## Work request
Find the line with "Given: Insert an emoji in comment box" in the records below, then please transcribe it and every later line exactly, omitting the pictures and adding nothing.
------------------------------------------------------------------------
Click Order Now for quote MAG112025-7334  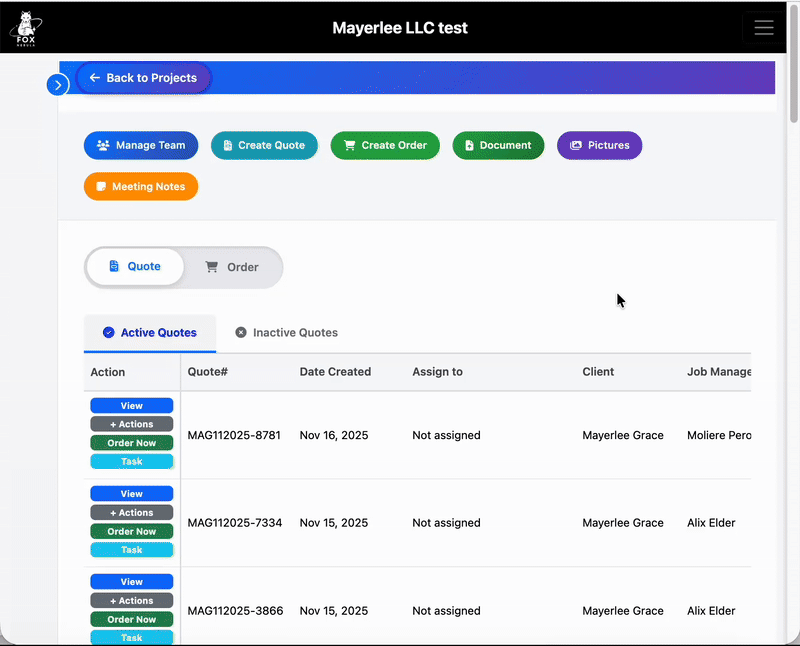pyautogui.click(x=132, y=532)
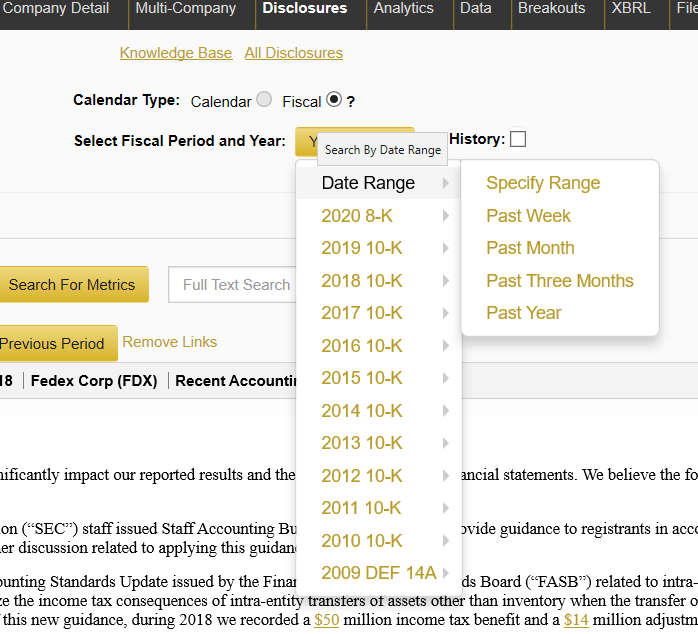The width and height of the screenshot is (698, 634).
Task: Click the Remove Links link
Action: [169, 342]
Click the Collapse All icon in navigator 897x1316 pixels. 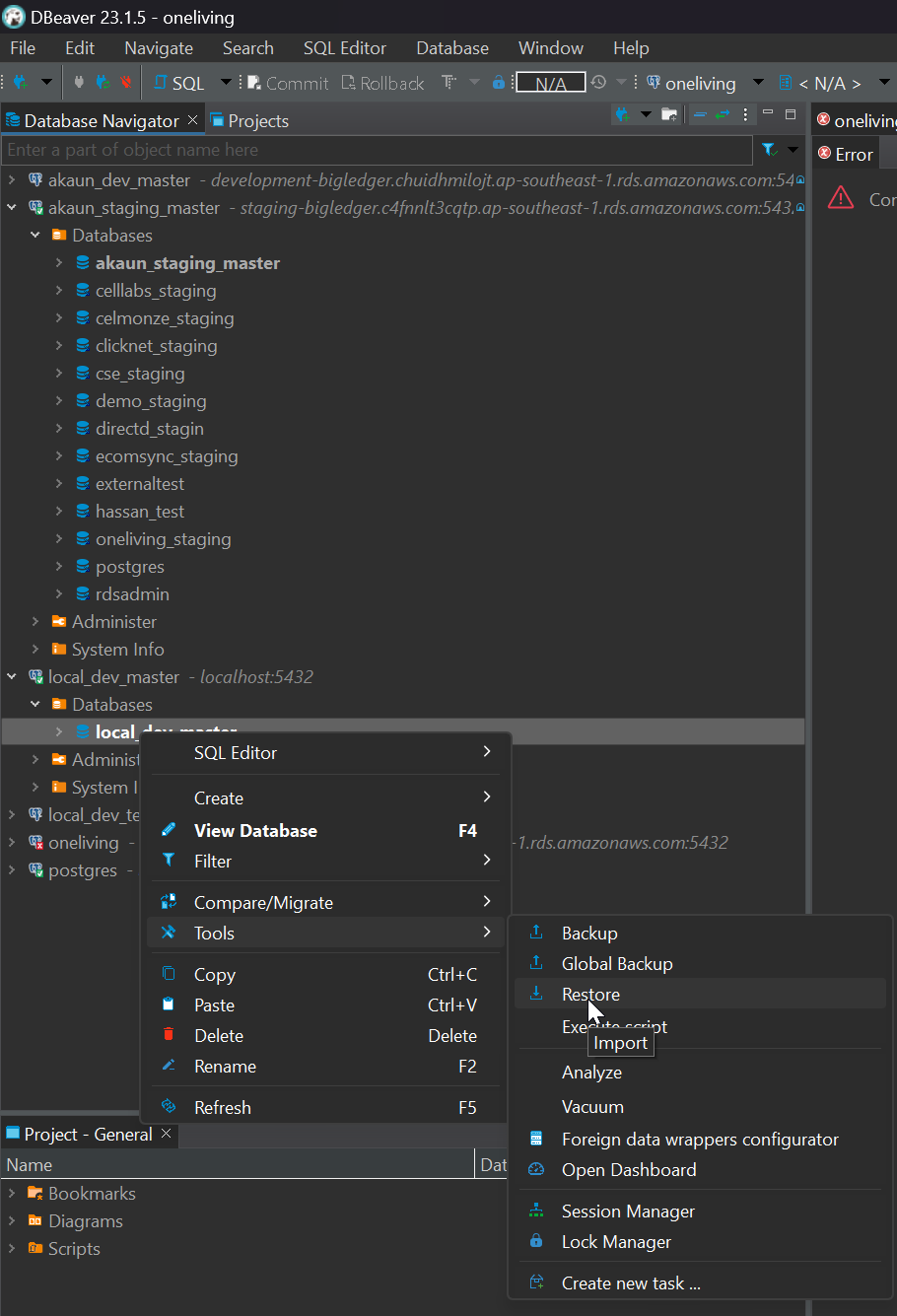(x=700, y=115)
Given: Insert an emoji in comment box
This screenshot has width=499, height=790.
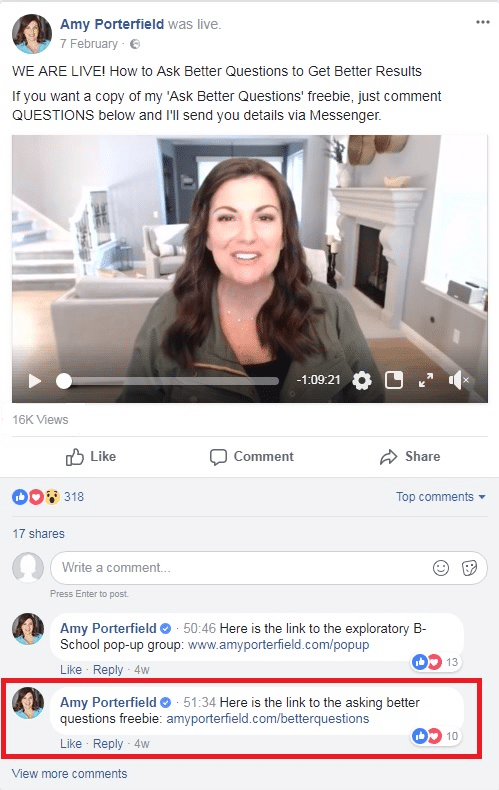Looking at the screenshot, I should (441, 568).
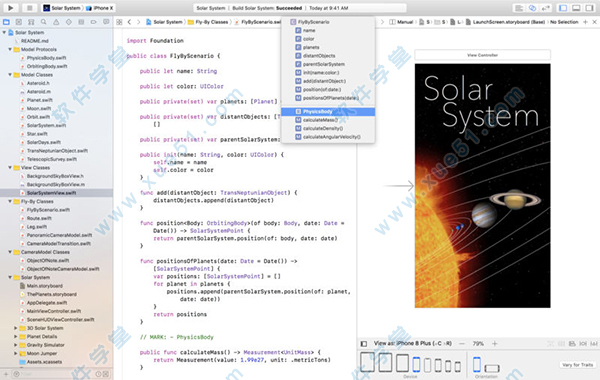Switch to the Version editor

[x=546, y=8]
------------------------------------------------------------------------
## Task response
Given: Insert an emoji in comment box
This screenshot has width=499, height=790.
Looking at the screenshot, I should (441, 568).
Switch to the Version editor

[x=546, y=8]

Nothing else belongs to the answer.